The Art World’s Mini-Madoff and Me - prismatic
https://www.vulture.com/2020/03/inigo-philbrick-art-dealer.html
======
hristov
The best thing about this article are the comments, which are obviously
written by the "mini-madoff" himself. So yeah, read the article first and then
read the four comments, three of which are ostensibly from different accounts
but all obviously written by the subject of the article.

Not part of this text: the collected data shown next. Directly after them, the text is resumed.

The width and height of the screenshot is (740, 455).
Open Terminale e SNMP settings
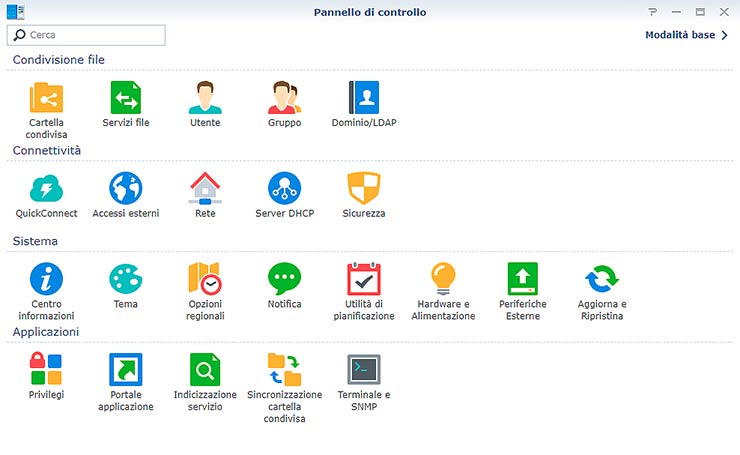[x=364, y=370]
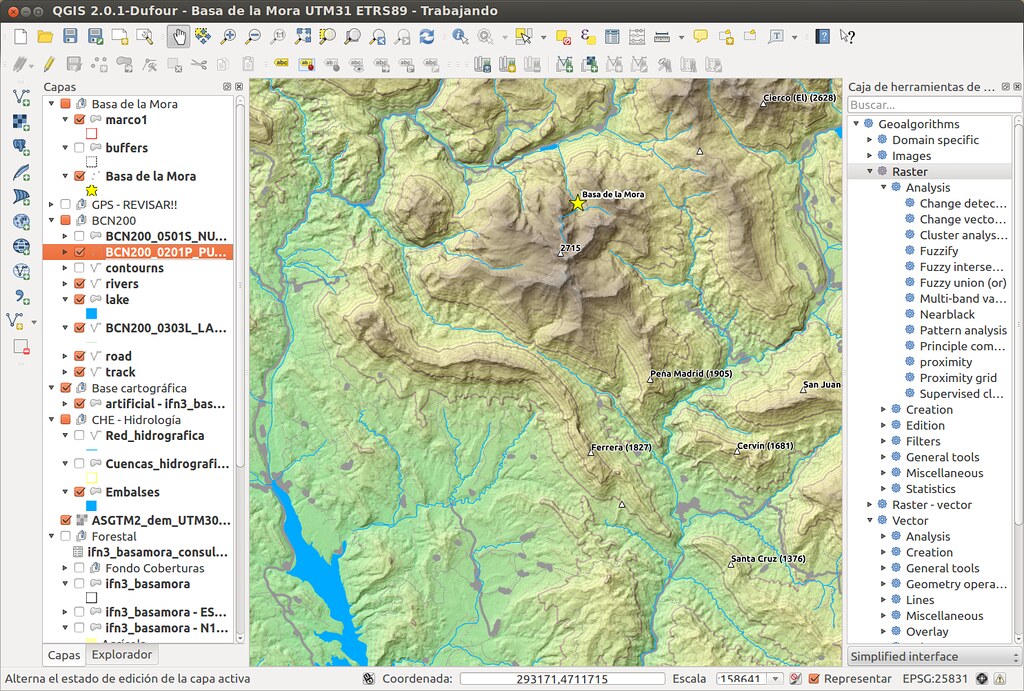The width and height of the screenshot is (1024, 691).
Task: Switch to the Explorador tab
Action: (121, 655)
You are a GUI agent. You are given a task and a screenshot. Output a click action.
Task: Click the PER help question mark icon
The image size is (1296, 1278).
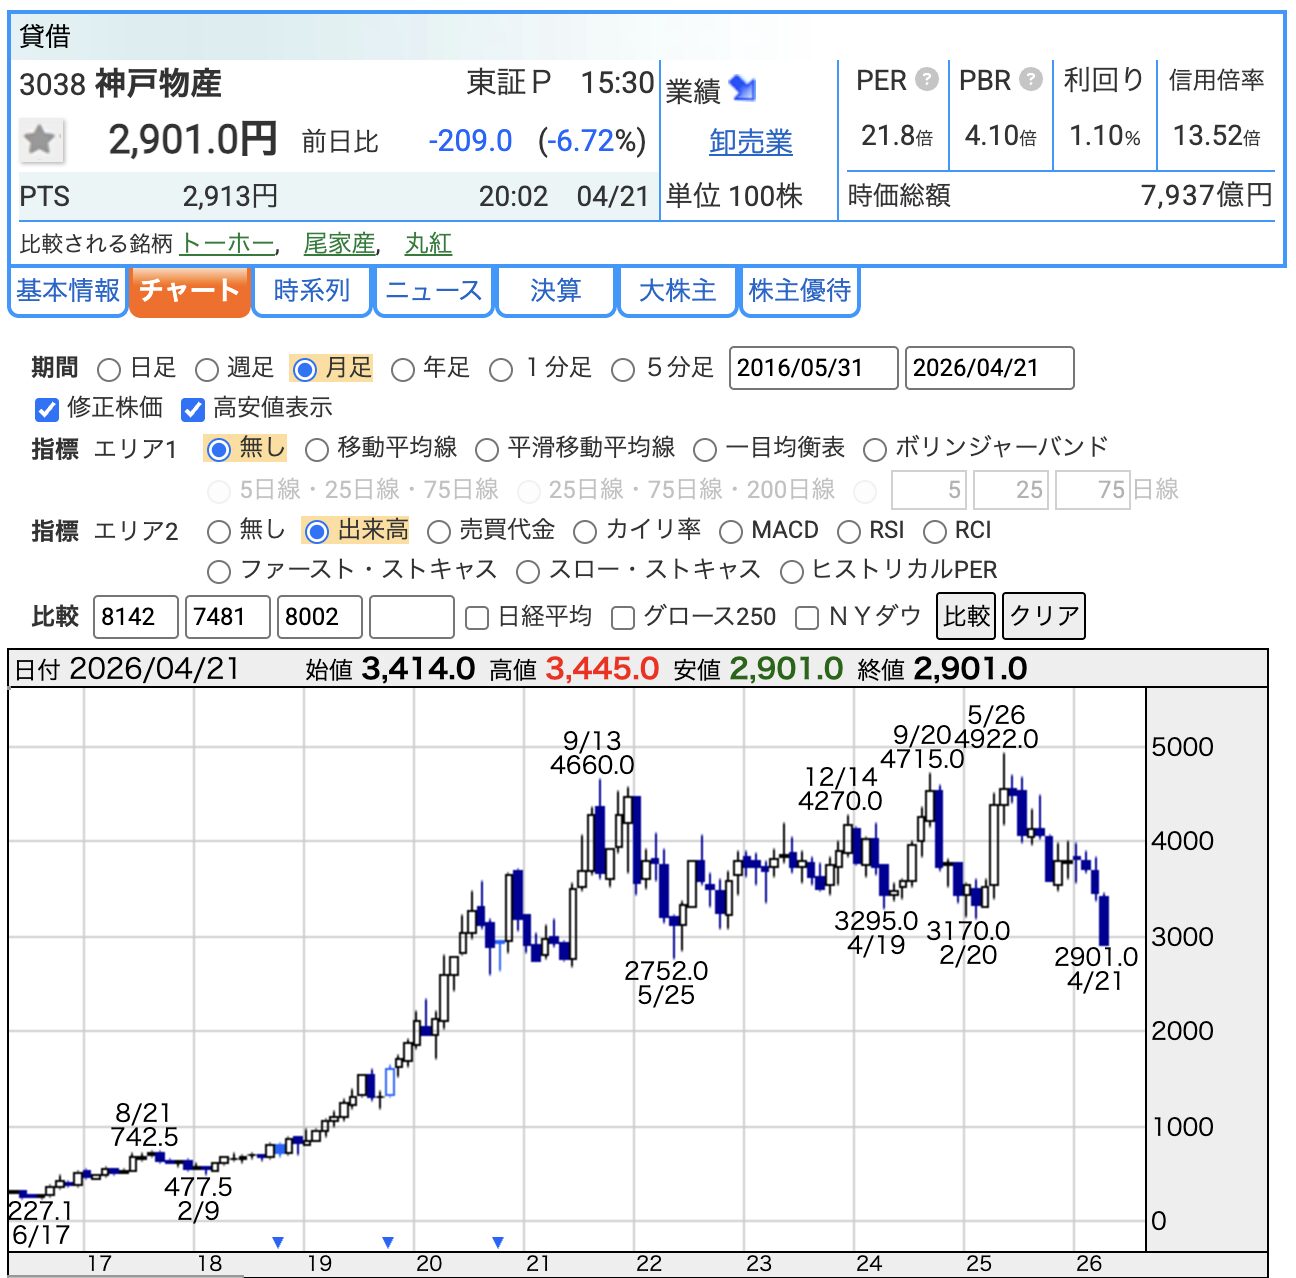pos(927,79)
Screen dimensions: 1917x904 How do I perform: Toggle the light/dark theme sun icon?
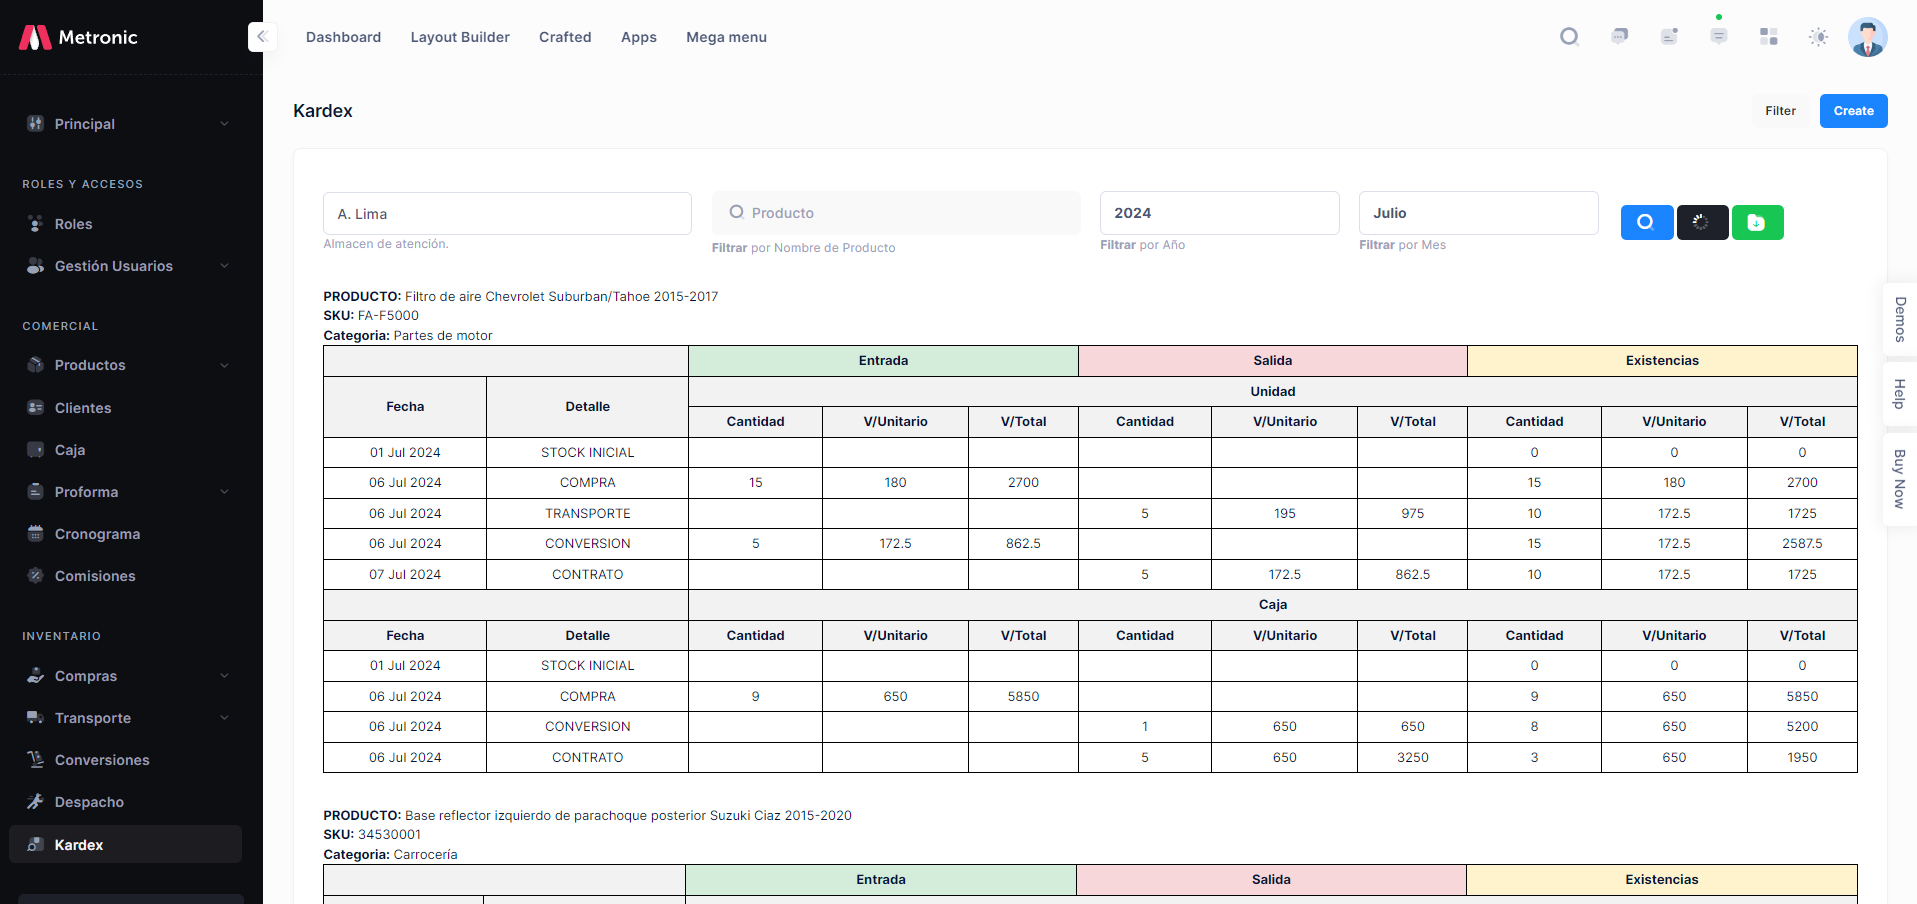[1818, 37]
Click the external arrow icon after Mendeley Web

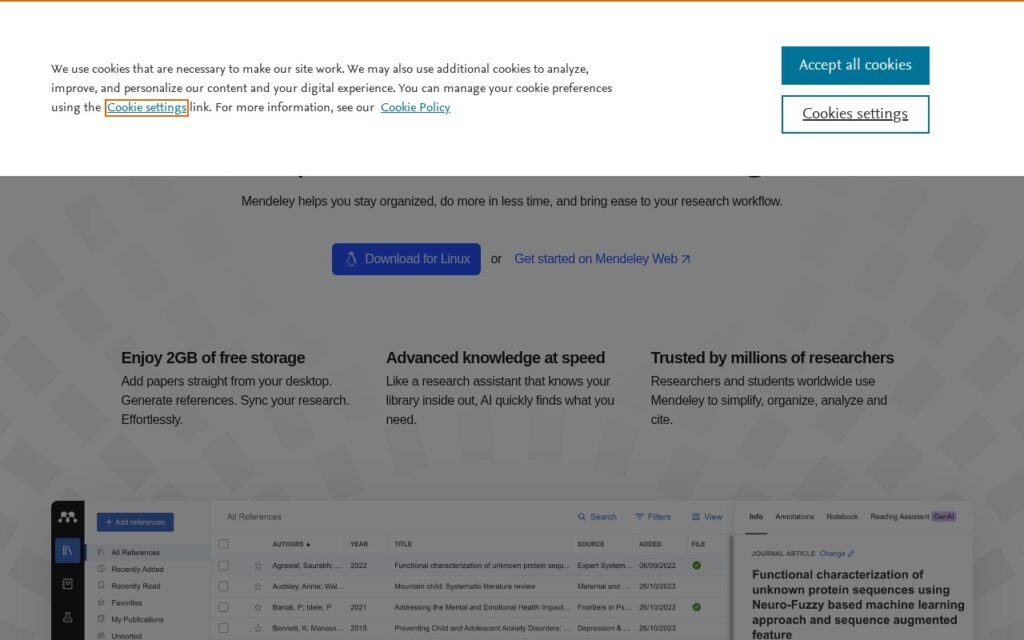[686, 259]
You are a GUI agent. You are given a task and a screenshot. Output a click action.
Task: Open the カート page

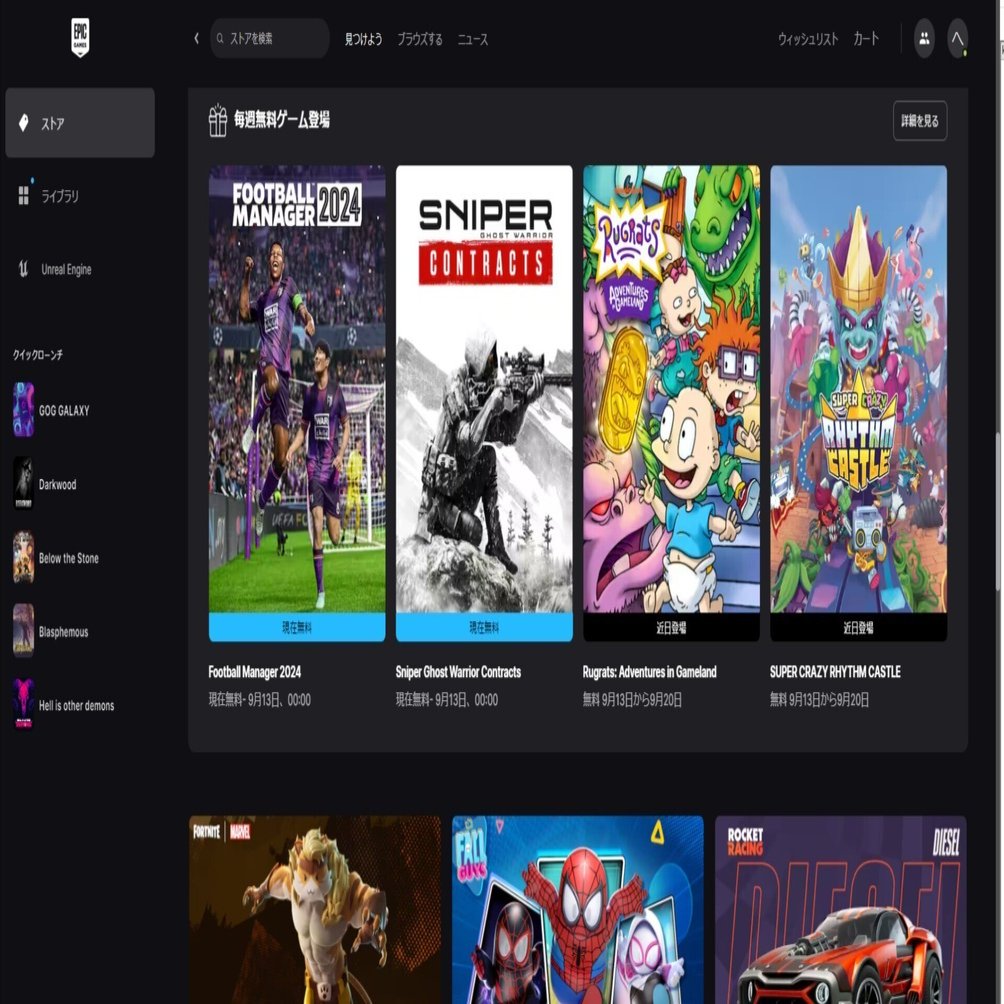pyautogui.click(x=864, y=39)
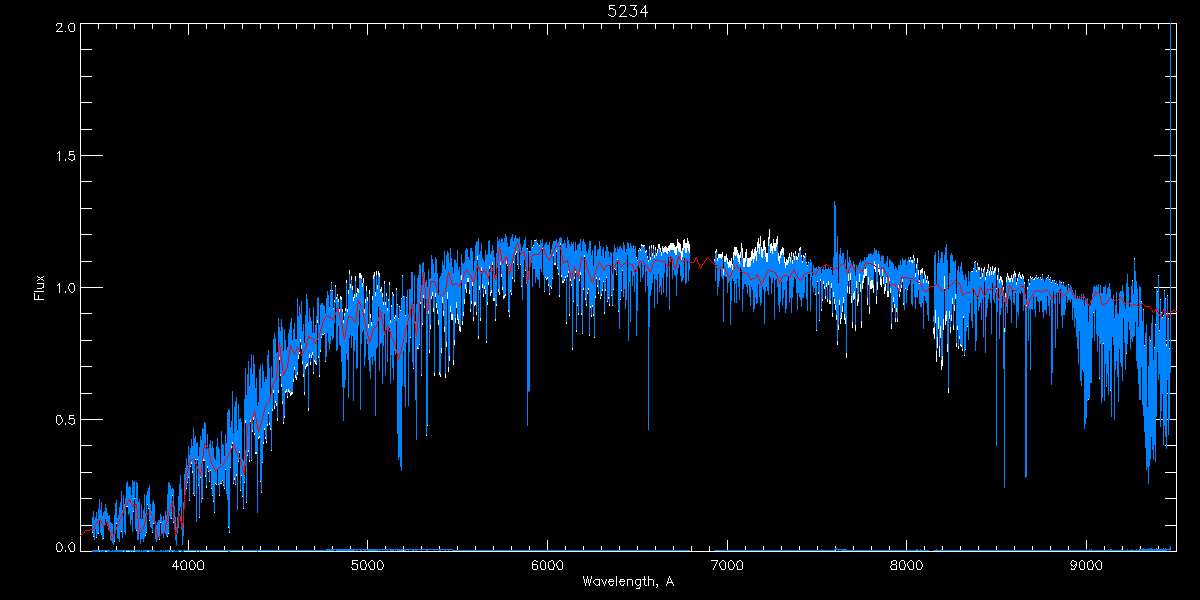The image size is (1200, 600).
Task: Select the 9000 x-axis tick label
Action: [1086, 566]
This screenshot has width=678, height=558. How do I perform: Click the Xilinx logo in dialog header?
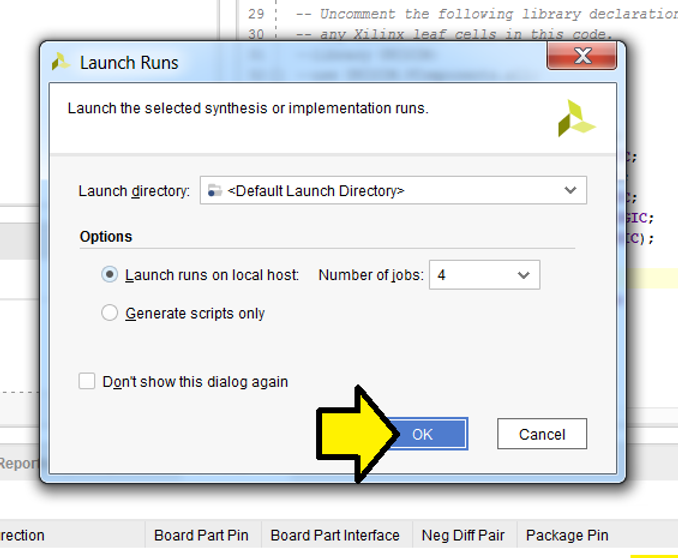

It is pretty funny,
actually because in those sock puppet comments he comes off as exactly the
same person described by the article.

------
paganel
This article seems more like a former lover complaint than a serious article
on how f-ed up the contemporary art market is (and I'm pretty sure it's f-ed
up).

> I expressed my incredulousness at the very thought — who over 8 years old
> plays checkers

From time to time I tend to forget how Anglo/US-centric most of the people who
write in English are, it's almost like the rest of the world doesn't exist.
And the answer is "yes, there are millions of people playing checkers even
though they are over 8 years old"

------
Uhhrrr
The fact that everything was fine and dandy while all the valuations were
going up reminds me of this sama post: [https://blog.samaltman.com/growth-and-
government](https://blog.samaltman.com/growth-and-government)

...for more than one reason.

------
55555
My painter friend told me that the art market was sketchy as hell, but I must
admit even this article surprised me. I have a hard time feeling too bad for
anyone in this story.

------
ad31mar
This just goes to show, once again, what a ridiculous clusterfuck of greed and
outright criminiality this "industry" is.

And I was worried about my little manifesto [1] being too straightforward.
Time to spice it up, I guess.

[1] [https://binnedart.com/about/](https://binnedart.com/about/)

------
grugagag
Scammers scamming scammers, what could be more delightful to watch? But sadly
this is nowhere near Madoff’s heist, it had a promising beginning but the
protagonist soon got sidetracked by drugs and a lavish lifestyle. Why is this
even news? This is the price of doing this type of business

------
oska
> There is an adage with which my father frequently admonished me as a child:
> You can lie as much as you like, but don’t believe your own lies.

Strange advice to give a child.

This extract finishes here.